Records from a data source
___

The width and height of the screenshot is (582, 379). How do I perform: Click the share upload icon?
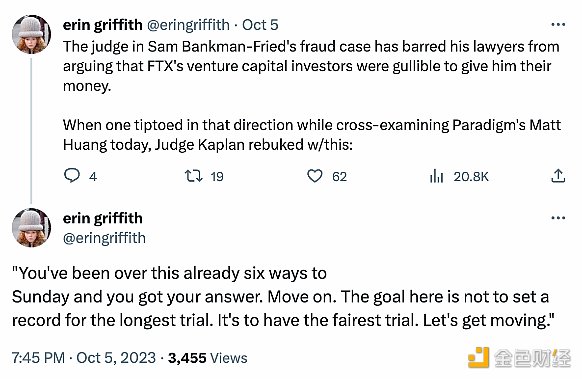[558, 176]
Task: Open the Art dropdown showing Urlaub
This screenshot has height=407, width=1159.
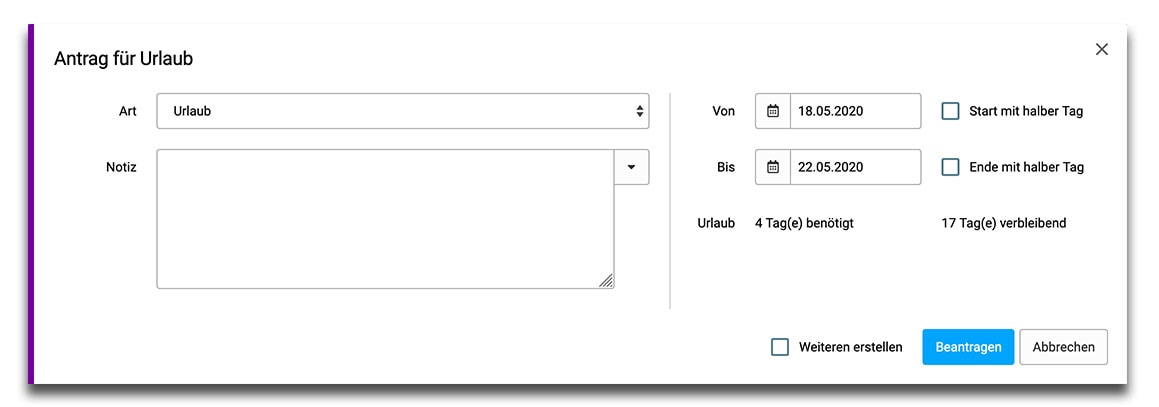Action: click(402, 111)
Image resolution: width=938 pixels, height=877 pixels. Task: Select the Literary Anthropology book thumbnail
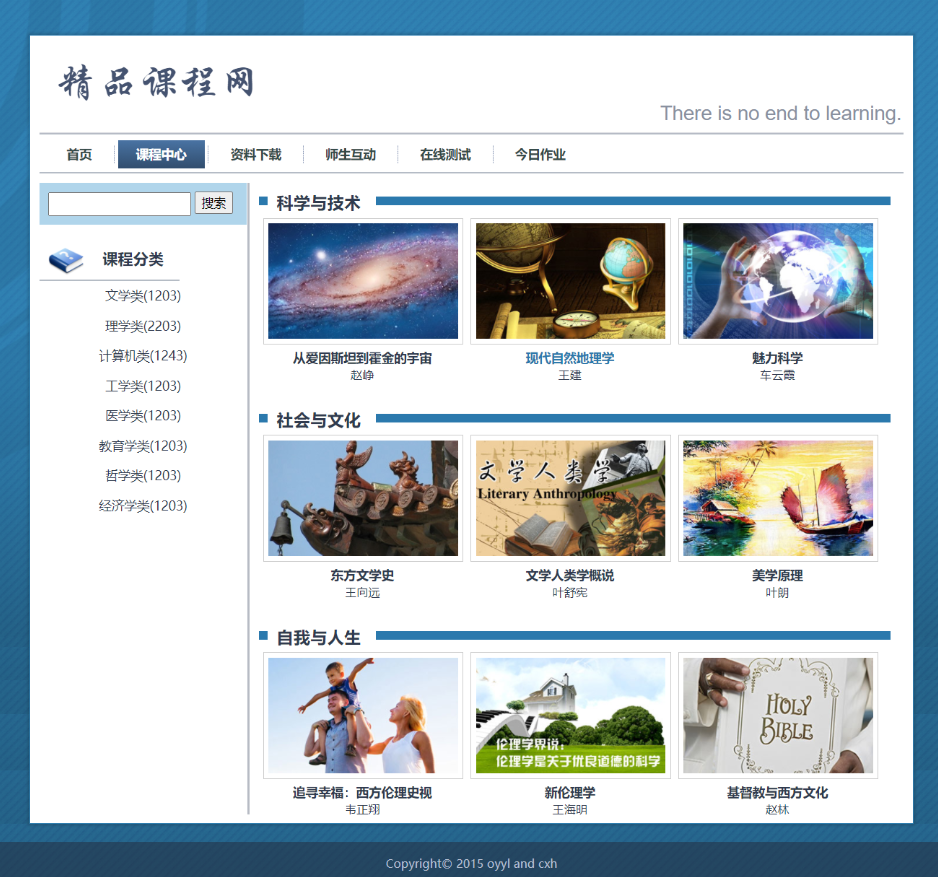click(570, 498)
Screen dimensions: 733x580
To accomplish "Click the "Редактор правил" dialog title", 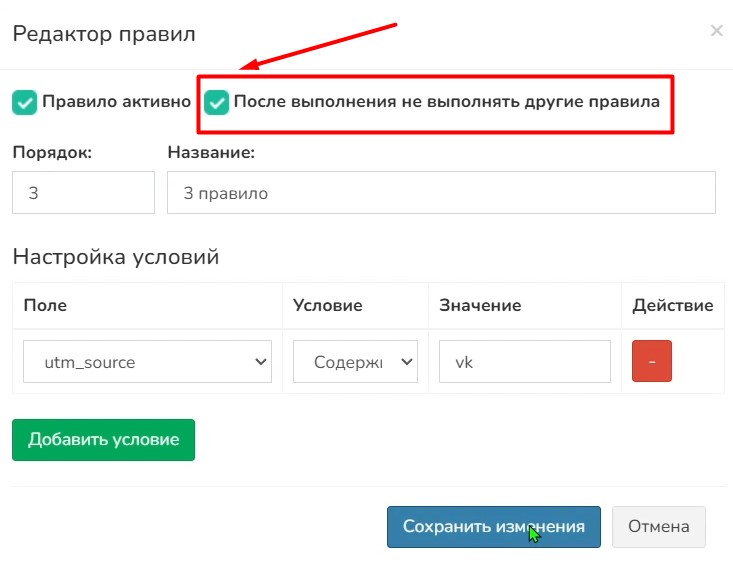I will click(x=103, y=34).
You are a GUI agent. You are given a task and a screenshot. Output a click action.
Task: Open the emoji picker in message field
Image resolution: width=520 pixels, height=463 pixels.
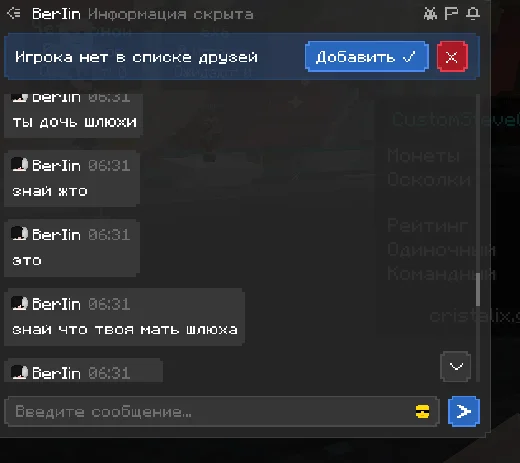(x=422, y=411)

___

[Exercise requirements]
Taking the entries as a whole, work out how many lines contain the string "Open". Respond with only the number.

[Exercise result]
2